> **Data for processing**
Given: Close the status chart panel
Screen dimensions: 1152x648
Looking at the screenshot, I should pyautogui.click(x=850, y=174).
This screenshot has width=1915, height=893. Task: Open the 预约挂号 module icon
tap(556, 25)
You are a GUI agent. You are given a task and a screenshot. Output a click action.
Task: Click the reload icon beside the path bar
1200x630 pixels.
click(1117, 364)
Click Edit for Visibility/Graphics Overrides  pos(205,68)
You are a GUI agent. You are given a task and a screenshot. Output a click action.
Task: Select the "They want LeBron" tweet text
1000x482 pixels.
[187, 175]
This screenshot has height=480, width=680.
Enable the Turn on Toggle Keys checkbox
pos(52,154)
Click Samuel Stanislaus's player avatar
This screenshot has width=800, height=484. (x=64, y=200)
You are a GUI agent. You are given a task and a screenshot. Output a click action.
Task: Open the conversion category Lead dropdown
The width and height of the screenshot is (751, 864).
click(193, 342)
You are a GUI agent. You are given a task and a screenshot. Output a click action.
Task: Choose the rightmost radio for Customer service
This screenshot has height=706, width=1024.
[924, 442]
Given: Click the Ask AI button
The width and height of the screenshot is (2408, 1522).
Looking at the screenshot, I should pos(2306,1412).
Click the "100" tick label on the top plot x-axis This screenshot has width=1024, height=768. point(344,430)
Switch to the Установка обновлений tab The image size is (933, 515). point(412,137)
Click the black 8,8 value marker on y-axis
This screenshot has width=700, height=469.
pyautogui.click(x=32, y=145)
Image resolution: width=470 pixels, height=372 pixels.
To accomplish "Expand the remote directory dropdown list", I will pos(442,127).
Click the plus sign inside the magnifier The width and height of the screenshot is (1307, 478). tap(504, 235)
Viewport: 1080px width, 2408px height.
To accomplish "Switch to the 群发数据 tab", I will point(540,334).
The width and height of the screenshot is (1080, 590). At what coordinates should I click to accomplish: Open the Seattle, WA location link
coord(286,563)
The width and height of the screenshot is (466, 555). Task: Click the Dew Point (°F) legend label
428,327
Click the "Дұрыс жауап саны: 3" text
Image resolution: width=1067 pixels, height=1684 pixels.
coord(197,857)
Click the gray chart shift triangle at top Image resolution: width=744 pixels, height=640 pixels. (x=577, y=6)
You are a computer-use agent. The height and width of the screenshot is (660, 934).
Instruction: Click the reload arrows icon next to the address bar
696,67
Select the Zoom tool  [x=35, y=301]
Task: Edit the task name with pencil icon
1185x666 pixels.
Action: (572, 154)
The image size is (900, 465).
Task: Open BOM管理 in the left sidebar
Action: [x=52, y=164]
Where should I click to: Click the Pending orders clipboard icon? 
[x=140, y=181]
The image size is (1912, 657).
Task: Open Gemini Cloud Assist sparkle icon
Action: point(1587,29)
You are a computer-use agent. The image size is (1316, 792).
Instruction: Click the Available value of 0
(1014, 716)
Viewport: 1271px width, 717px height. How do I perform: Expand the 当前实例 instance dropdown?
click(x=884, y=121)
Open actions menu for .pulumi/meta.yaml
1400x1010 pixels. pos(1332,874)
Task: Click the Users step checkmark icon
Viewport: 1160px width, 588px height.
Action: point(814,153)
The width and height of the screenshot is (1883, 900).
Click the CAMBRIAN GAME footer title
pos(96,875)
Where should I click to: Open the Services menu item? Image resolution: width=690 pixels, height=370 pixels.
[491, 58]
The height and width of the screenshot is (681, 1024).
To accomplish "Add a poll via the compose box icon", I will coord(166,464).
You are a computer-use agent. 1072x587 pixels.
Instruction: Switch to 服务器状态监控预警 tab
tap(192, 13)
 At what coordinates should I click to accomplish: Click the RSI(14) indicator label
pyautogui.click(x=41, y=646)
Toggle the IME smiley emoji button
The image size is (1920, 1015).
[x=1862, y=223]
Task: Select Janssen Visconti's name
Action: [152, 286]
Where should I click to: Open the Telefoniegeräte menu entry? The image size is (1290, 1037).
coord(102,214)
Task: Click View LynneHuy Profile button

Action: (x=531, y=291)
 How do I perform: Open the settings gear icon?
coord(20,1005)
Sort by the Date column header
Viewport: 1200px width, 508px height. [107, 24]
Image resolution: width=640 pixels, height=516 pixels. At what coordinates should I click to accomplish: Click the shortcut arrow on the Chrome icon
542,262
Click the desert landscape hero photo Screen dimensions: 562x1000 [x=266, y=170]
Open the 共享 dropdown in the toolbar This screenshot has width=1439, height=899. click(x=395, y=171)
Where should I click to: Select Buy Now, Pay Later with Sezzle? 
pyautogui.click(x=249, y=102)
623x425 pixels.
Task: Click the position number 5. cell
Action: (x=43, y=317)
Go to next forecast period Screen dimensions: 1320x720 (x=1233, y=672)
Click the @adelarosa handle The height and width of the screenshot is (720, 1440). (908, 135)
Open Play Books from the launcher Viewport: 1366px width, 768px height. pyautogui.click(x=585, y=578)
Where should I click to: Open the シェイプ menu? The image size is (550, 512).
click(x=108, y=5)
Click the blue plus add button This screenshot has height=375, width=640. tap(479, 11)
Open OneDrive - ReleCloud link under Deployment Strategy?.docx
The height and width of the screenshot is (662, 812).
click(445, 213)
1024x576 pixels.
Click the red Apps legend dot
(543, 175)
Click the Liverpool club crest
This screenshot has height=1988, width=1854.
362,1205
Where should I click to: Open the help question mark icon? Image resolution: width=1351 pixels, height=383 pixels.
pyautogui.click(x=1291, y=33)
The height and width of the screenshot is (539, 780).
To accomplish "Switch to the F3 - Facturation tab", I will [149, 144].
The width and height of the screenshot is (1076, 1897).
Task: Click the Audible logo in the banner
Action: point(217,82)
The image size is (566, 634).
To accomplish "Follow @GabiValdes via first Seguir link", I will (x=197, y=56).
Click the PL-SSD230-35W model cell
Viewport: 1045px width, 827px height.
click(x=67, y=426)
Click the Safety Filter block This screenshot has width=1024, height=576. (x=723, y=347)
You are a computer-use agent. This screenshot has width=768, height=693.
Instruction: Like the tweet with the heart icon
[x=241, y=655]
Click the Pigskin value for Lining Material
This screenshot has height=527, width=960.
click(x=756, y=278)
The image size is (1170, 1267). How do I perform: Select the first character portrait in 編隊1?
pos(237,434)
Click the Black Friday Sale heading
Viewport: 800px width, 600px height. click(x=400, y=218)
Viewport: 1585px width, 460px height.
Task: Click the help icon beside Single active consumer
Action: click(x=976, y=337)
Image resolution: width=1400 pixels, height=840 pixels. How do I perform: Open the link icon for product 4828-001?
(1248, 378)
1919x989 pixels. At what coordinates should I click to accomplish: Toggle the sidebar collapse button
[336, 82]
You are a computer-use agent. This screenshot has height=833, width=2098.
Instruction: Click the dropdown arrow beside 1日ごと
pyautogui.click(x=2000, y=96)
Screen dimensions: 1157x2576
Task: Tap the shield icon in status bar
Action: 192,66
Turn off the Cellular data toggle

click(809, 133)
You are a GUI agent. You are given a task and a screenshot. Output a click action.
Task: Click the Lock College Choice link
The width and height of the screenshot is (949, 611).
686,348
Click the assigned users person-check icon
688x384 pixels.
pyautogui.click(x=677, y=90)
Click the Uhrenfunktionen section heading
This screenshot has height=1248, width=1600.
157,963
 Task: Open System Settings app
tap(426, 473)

> **What you should do**
Which lines run from the one holding "1200x630 pixels." through the one holding "width=1024, height=768. point(344,430)" in the records above? Repeat them exactly, both included, and nothing more.

> **Result of the exercise**
1200x630 pixels.
click(1117, 364)
Click Edit for Visibility/Graphics Overrides  pos(205,68)
You are a GUI agent. You are given a task and a screenshot. Output a click action.
Task: Select the "They want LeBron" tweet text
1000x482 pixels.
[187, 175]
This screenshot has height=480, width=680.
Enable the Turn on Toggle Keys checkbox
pos(52,154)
Click Samuel Stanislaus's player avatar
This screenshot has width=800, height=484. (x=64, y=200)
You are a GUI agent. You are given a task and a screenshot. Output a click action.
Task: Open the conversion category Lead dropdown
The width and height of the screenshot is (751, 864).
click(193, 342)
You are a GUI agent. You are given a task and a screenshot. Output a click action.
Task: Choose the rightmost radio for Customer service
This screenshot has height=706, width=1024.
[924, 442]
Given: Click the Ask AI button
The width and height of the screenshot is (2408, 1522).
Looking at the screenshot, I should pos(2306,1412).
Click the "100" tick label on the top plot x-axis This screenshot has width=1024, height=768. point(344,430)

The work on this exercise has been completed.